• **What to do**:
1. Decide whether each statement below agrees with the text on rare diseases. Answer yes or no for each, and quote the deciding words of the text exactly.
(a) Rare diseases typically affect less than 1/2000th of the population.
(b) Penicillin was discovered by Brian Druker.
(c) In 1934, Asbjørn Følling found that PKU resulted from abnormally low levels of an essential amino acid.
2. Write the next part of the text on rare diseases, continuing after its final sentence.

━━ Selected text ━━

Rare Diseases are, by definition, rare. They typically affect less than 1/2000th of the population. Many of them are genetic and caused by mutations in a single gene and over the last two decades, thousands of genes causing many of these disorders have been identified.
Rare Diseases are quite different from the more familiar common disorders like heart disease, diabetes, arthritis, cancer, etc. Common disorders largely result from the pressure of environmental factors acting on an individual’s genetic predispositions which, if present to a sufficient degree, tips one over into disease. In common disorders, a single causative factor is very uncommon; instead, it is the interaction of many genes of ‘small effect’ combined with many environmental factors (such as diet, drinking, smoking, exercise, occupation etc.). As a result, it is much harder to uncover individual factors, particularly genes for common disorders, even though they offer the promise of greatly enhancing our ability to improve the treatment.
Historically, drugs have been developed primarily based on the symptomatic benefit that they have on a disorder. This required good observation and, not infrequently, a degree of serendipity, as was the case with the discovery of penicillin by Alexander Fleming.
The more we understand about a disorder, the more options to target for treatment become available. This has been a stepwise process over time and generally, the initial treatments target the symptoms, symptoms such as pain and fever. Even today, this is far too often the primary treatment for many disorders. Understanding of the underlying anatomy, physiology and biochemistry of a disease allows us to target these elements more directly, e.g., the narrowed airways of asthma, awareness of hypertension and its hidden dangers or the gouty trauma and pain of uric acid. As our understanding continues to deepen, our ability to treat disorders continues to improve, and more targeted treatments have a profound impact on treating the symptoms and the underlying causes of the disorder. An important early example is Phenylketonuria or PKU, a disorder that leads to a profound and permanently low IQ, and autism. In 1934, the Norwegian physician Asbjørn Følling discovered that PKU was the result of abnormally high levels of an essential amino acid, which is found in many foods, including breast milk. A targeted dietary treatment was rapidly developed and quickly shown to prevent these severe consequences. Similarly, following the discovery that a lethal form of leukemia was caused by an abnormal fusion of two genes, Brian Druker and colleagues were able to develop a custom drug, Imatinib. This drug targets the abnormal protein formed by the gene fusion, much like a key fitting into a lock. Imatinib’s development, based on understanding the molecular basis for this form of leukemia, revolutionized the treatment and has saved the lives of many.

━━━
━━ Supplied entries ━━

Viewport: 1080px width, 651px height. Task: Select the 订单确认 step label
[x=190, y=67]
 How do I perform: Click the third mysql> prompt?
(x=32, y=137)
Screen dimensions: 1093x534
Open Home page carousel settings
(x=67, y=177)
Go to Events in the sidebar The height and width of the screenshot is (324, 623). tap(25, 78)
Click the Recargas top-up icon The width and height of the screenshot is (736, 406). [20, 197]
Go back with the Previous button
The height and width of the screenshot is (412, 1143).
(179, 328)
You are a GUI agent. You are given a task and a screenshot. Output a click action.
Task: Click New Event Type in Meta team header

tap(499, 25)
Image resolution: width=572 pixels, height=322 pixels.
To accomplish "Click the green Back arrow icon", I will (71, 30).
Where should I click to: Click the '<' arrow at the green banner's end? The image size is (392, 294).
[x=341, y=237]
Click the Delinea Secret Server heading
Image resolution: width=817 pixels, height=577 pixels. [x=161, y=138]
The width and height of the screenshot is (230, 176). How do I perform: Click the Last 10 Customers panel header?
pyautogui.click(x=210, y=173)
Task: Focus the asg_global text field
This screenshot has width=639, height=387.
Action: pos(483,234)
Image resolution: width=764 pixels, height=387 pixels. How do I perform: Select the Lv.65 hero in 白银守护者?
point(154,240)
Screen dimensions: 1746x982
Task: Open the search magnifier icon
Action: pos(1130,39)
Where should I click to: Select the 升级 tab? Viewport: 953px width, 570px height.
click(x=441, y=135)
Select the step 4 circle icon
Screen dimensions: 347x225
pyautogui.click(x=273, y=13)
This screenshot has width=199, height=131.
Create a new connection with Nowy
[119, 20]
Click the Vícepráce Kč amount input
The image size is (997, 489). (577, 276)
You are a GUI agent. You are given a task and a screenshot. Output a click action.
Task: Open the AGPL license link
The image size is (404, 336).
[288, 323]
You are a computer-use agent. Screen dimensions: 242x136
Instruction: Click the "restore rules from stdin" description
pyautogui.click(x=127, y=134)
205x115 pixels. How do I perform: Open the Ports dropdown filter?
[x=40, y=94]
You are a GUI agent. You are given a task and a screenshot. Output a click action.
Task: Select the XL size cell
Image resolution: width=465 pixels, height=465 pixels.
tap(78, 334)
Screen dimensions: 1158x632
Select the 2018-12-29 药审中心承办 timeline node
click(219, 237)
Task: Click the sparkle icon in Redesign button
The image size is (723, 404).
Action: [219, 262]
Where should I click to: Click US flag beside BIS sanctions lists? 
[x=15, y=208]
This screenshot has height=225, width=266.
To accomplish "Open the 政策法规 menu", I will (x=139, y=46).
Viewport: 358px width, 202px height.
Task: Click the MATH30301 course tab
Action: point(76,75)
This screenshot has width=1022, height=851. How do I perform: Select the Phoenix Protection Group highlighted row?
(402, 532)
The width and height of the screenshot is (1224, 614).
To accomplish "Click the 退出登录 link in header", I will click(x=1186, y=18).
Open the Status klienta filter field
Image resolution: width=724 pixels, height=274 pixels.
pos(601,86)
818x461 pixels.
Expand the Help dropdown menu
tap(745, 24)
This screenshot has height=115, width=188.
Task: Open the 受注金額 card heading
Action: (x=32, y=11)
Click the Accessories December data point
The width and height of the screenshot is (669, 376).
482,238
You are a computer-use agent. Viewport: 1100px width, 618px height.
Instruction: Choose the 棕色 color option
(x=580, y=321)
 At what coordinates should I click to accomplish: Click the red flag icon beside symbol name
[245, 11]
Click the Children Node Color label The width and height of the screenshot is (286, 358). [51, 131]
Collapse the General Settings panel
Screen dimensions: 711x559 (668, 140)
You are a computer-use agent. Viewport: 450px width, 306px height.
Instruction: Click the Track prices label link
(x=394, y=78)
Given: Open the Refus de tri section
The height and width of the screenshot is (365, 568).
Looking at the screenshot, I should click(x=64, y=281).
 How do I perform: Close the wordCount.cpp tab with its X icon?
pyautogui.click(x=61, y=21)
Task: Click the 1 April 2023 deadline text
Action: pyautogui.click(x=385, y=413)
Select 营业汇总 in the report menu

━━━

• **Response list**:
1.
(a) Yes: "They typically affect less than 1/2000th of the population."
(b) No: "the discovery of penicillin by Alexander Fleming."
(c) No: "PKU was the result of abnormally high levels of an essential amino acid."

2.
Our ability to find the underlying cause of single gene disorders has continued at a rapid pace and alongside, new treatments are being developed and applied. They may target the effects of the mutations or, more recently, may change the very code of the DNA and tackle the problem at its very root. Some of these ‘gene therapies’ have already been approved. For example, treatment for Spinal Muscular Atrophy, a severe neuromuscular disorder with profound weakness presenting early in life.
Research holds up the hope of a transformational improvement, and these evolving discoveries and their effects are very important for the affected people. But, for the vast majority of people, these discoveries haven’t yet had a significant impact on the type of care they can get. It is gradually beginning to change as we get a better knowledge of the molecular mechanisms and pathways underlying prevalent diseases gene by gene. Thus, for example, insights learned from those with the rare Gaucher disease are being applied to seeking new treatment targets for Parkinson disease. In fact, rare disorders are providing insights and informing treatment in every area of medicine and many aspects of life. These include, for example, (1) body systems such as the skin, cardiovascular or nervous system etc., (2) common health issues such as obesity and sleep problems, and (3) natural processes such as growth and aging.
Yet, despite intense work, identifying the genetic basis to most rare disorders remains a significant hurdle. At this time, we have identified less than half of the predicted structural genes responsible for our health, wellness, and disease. These are a large part of the missing pieces of the puzzle that slow medical advancement. The challenge remains that rare diseases are rare. We need to find them, and we need to look further than we have to date. A country like India is estimated to have tens of millions of people directly affected by rare disorders. This very large number certainly contains within it, many individuals with many disorders that have not yet been genetically characterized and for a proportion, will not even be described and remain undiscovered diseases. Population diversity in India offers unique challenges and opportunities for gene discovery. Thousands of years of cultural stratification in India has resulted in over 4500 distinct population groups with distinct and unique genetic traits.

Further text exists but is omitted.